* Listed entries
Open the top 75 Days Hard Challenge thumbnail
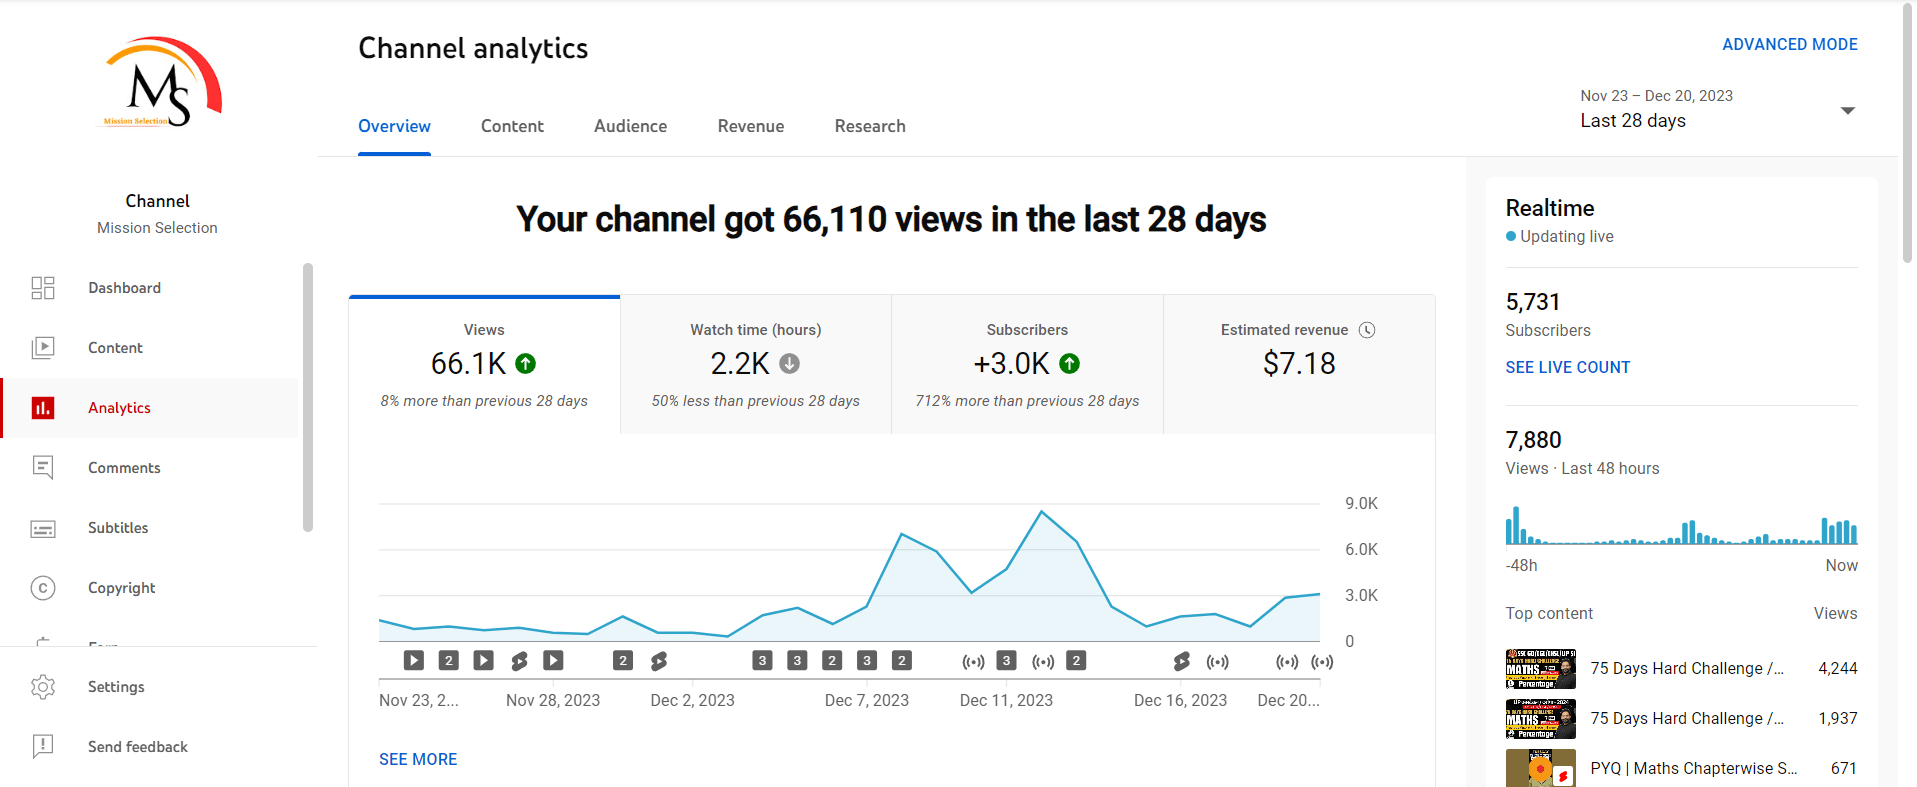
* * *
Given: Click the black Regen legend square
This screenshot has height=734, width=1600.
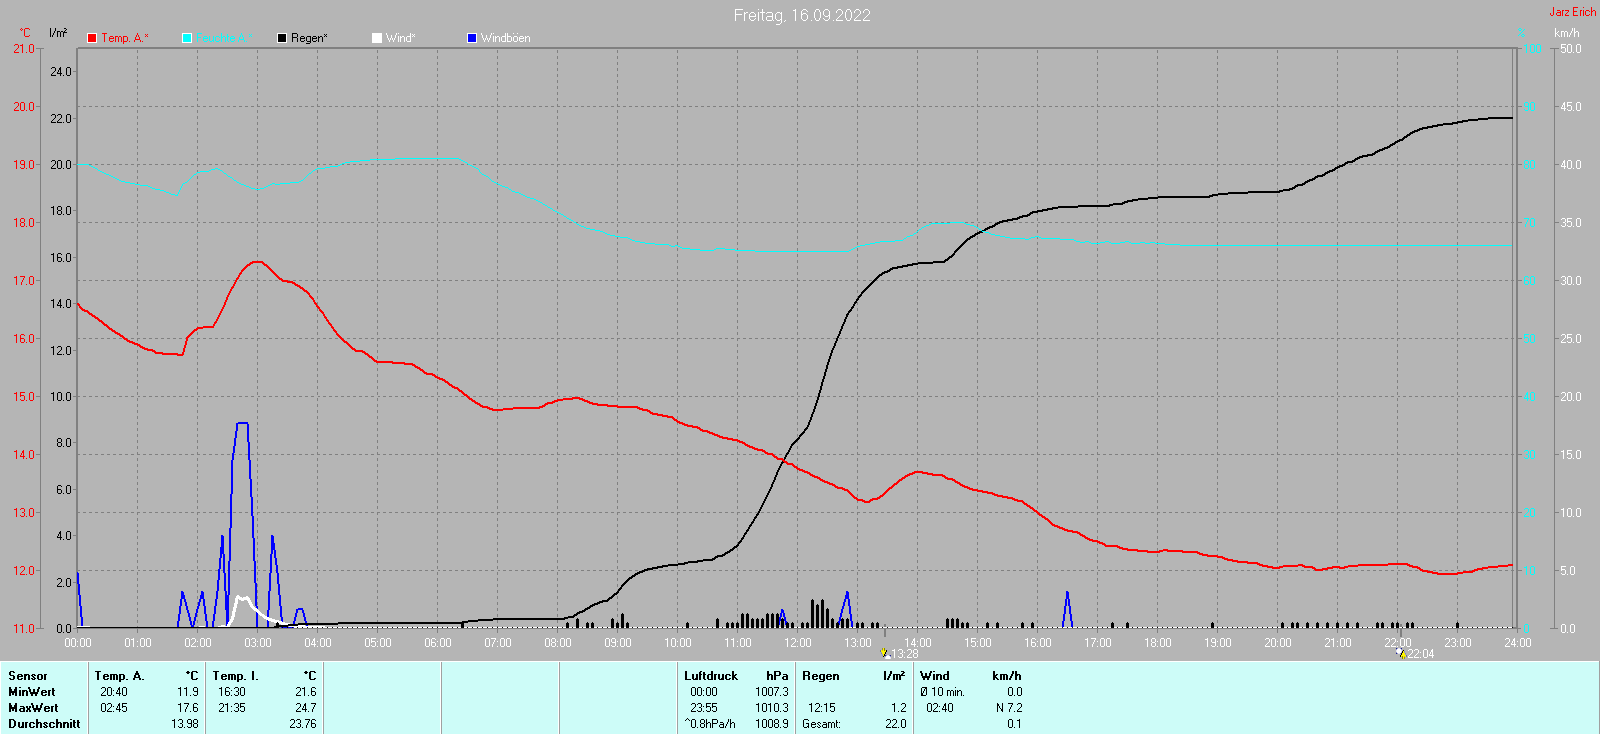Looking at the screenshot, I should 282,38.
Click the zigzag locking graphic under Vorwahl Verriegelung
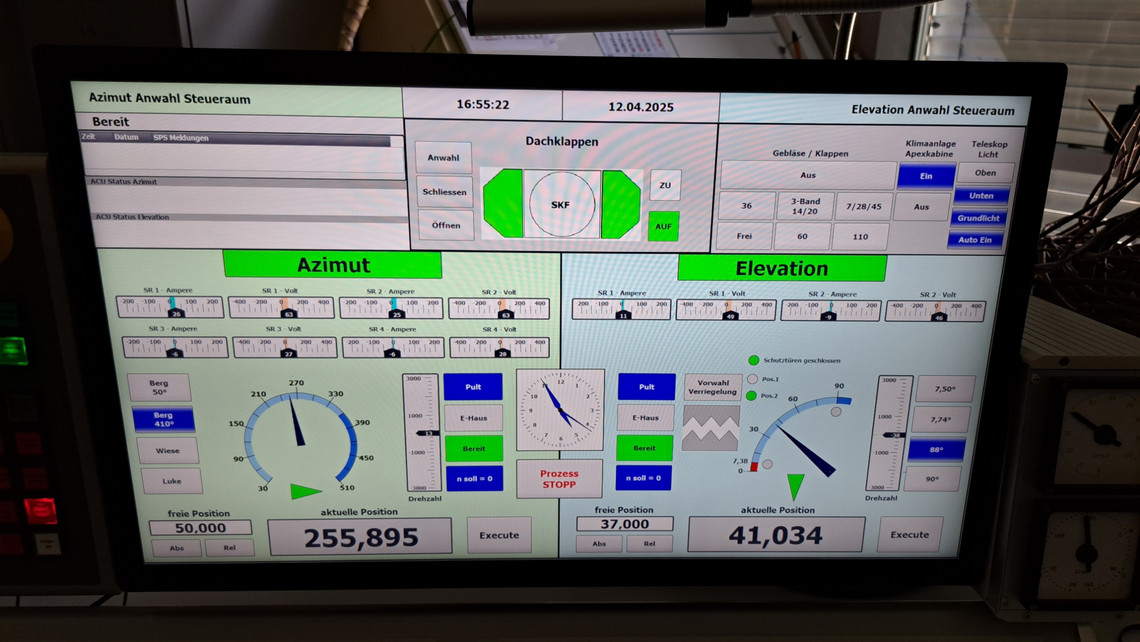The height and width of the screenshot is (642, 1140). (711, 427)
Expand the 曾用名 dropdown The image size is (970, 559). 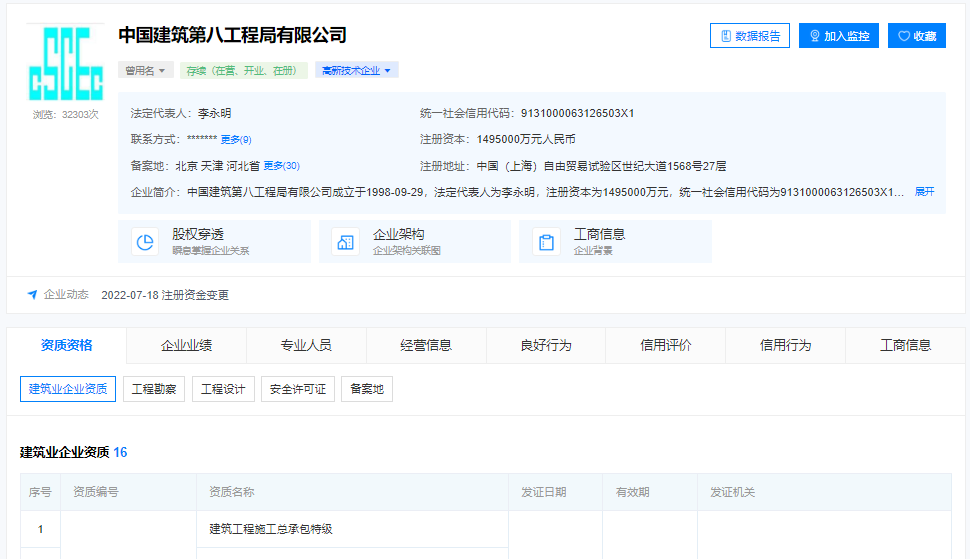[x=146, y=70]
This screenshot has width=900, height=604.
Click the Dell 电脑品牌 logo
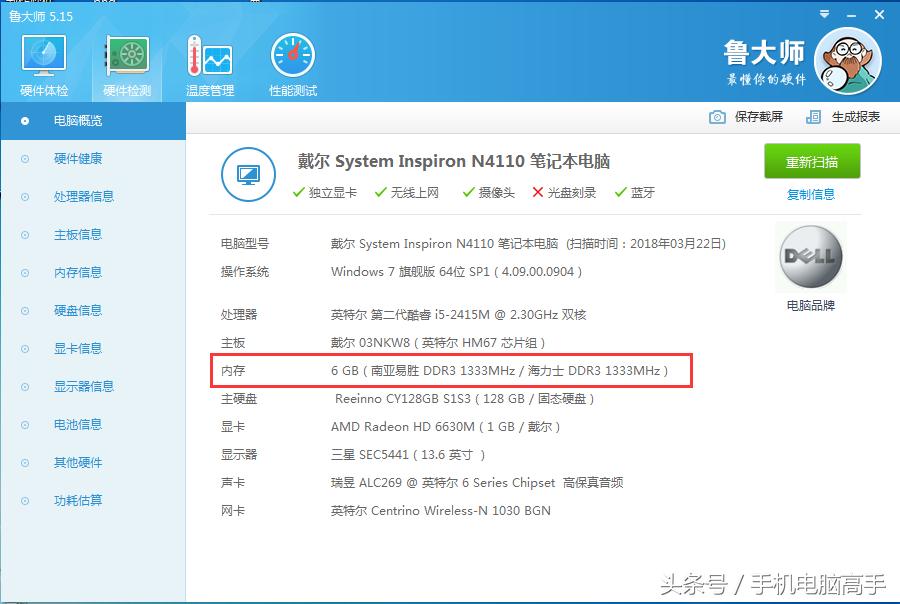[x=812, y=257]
--
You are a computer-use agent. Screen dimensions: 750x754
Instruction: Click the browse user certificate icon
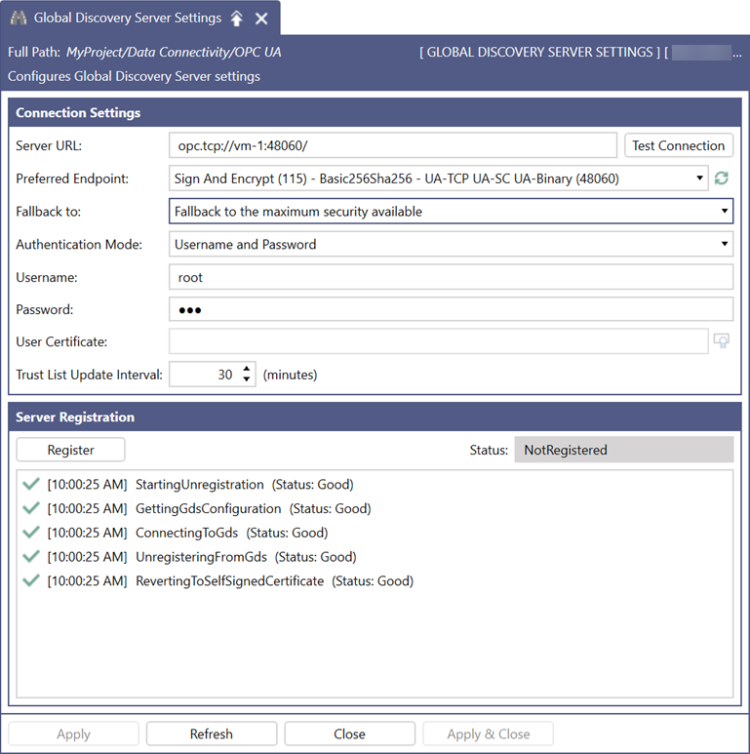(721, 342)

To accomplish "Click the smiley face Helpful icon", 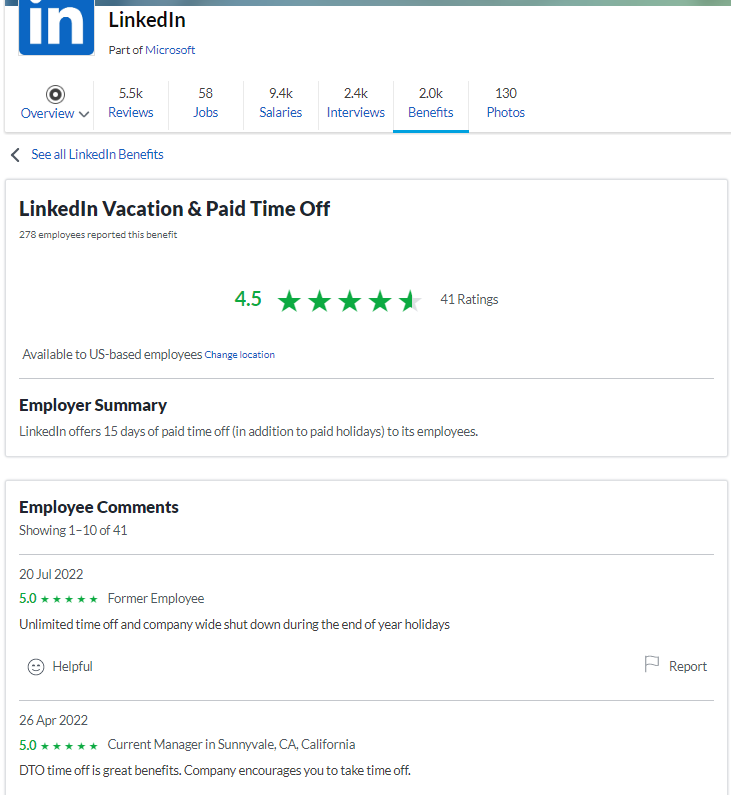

* Aim of the exercise
Among the entries above, locate the line with "You are a computer-use" and the line with "the smiley face". Give those two lines and all lines between them again, exactly, leaving out the pictures.

* Output for this task
You are a computer-use agent. Screen dimensions: 750x754
Instruction: Click the browse user certificate icon
(721, 342)

To accomplish "Click the smiley face Helpful icon", 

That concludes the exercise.